To regain his status, Richard needs help. Fortunately, his new bride is a sidhe knight and his servant Simaron has, er, his back. Together they embark on a quest to find the demon who slew his father, investigate a conspiracy that goes to the highest echelons of Fae nobility, and discover a secret family legacy that could ruin his House.
All while keeping up appearances to a society that demands perfection. And they say a noble’s life is easy…
Warning: This book contains explicit gay sex, not-so-explicit gay sex, explicitly implied gay sex, routine breaking of the fourth wall, occasional bouts of Pearl Jam fanboy-ism, and plot. Side effects include confusion and headaches, and are best avoided by reading the pages therein in numerical order.
Review: What is a member of the Fae nobility (who also happens to be a gay porn actor) to do when he unsheathes his sword at the most crucial of moments, only to discover it’s not functioning properly?
Well, first we get our minds out of the gutter because that’s not a double entendre. For Pembroke Kendrick Llewellyn Richard Firemane, Lord of the House of Stone, Knight of the Realm, Viscount of the Benedict Shores, and Custodian of the Azure Blade—Dick, for short, but Richard will do—it’s a very literal issue that means exactly what you think it means: he’s brought dishonor to the doorstep of the House of Stone and shame to the Firemane name, and now the Azure Blade, the sword of which his family has been custodian for generations, is little more than a symbol of his as yet unknown transgression.

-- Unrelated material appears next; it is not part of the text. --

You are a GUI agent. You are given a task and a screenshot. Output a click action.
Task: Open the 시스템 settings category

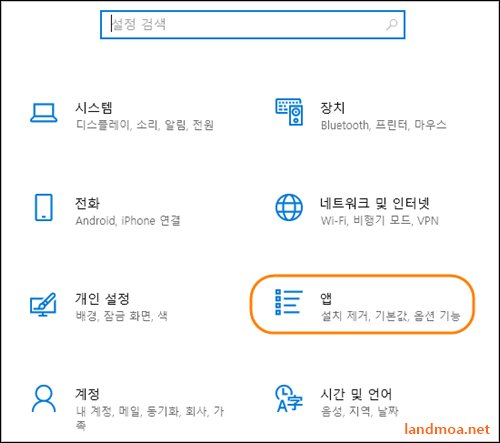[x=94, y=108]
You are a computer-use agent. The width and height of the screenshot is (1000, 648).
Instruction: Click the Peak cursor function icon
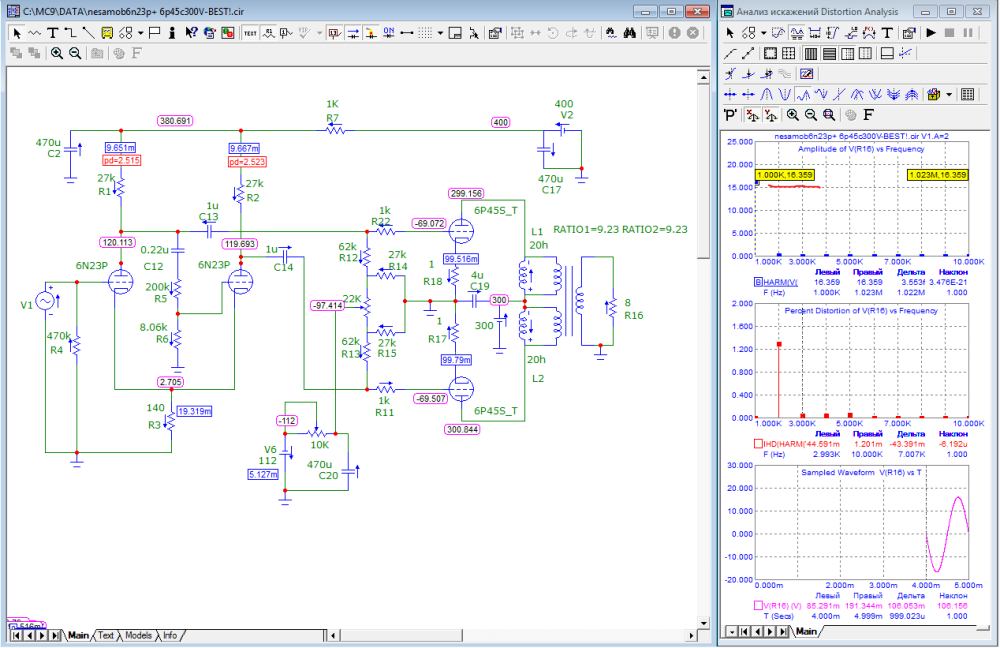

It’s no big secret after wandering giddily through Vaughn R. Demont’s Broken Mirrors series that I’m a huge fan of his work. There are simply some authors who extend the reader’s imagination by virtue of telling stories that challenge us to suspend disbelief and travel along on adventures big and bold, leading us on a journey of both the strange and familiar as we are introduced to all manner of mythical creatures and mystical occurrences, while, at the same time, becoming champions ourselves of the heroes who may not be perfect, certainly are not invincible, but who always manage to charm their way through Mr. Demont’s Urban Fairy Tales.
House of Stone follows Richard on an evolution from narcissistic and feckless noble to a man who is unquestioningly willing to sacrifice himself in order to protect those he loves. He is the man who will enter an arranged marriage for the good of his House, only to discover that he is indeed capable of loving someone other than himself, deeply and unselfishly, even if that someone is not his wife and happens to be his most trusted manservant Sim, a “tainted dream” who becomes Richard’s knight in shining armor. One wouldn’t think Richard would be an easy character to love, considering how oblivious he was to everyone who wasn’t him in the beginning of his story, and considering that his attitude toward Sim was little more than the consideration one might give to their favorite sex toy, but as always, the author makes Richard lovable because he’s so oblivious it’s comical, and one can’t help but want to see him wake up to his own feelings. When he finally does, it’s fairly sublime.
On every single page of his books, this author mines gem after gem from his wealth of imagination, leaving the reader at once surprised while also expecting nothing less than the fast paced and clever narrative that sweeps us along to a climactic moment, one that always involves plenty of action and danger and typifies Mr. Demont’s talent for taking betrayal and lies of omission and the stuff of a child’s nightmare, and transforming them into a story that engages from beginning to end, and in the case of House of Stone, brings it to a fairy tale finish.
This book is set in the City, the same world in which the Broken Mirrors series is set, but House of Stone stands firmly all on its own.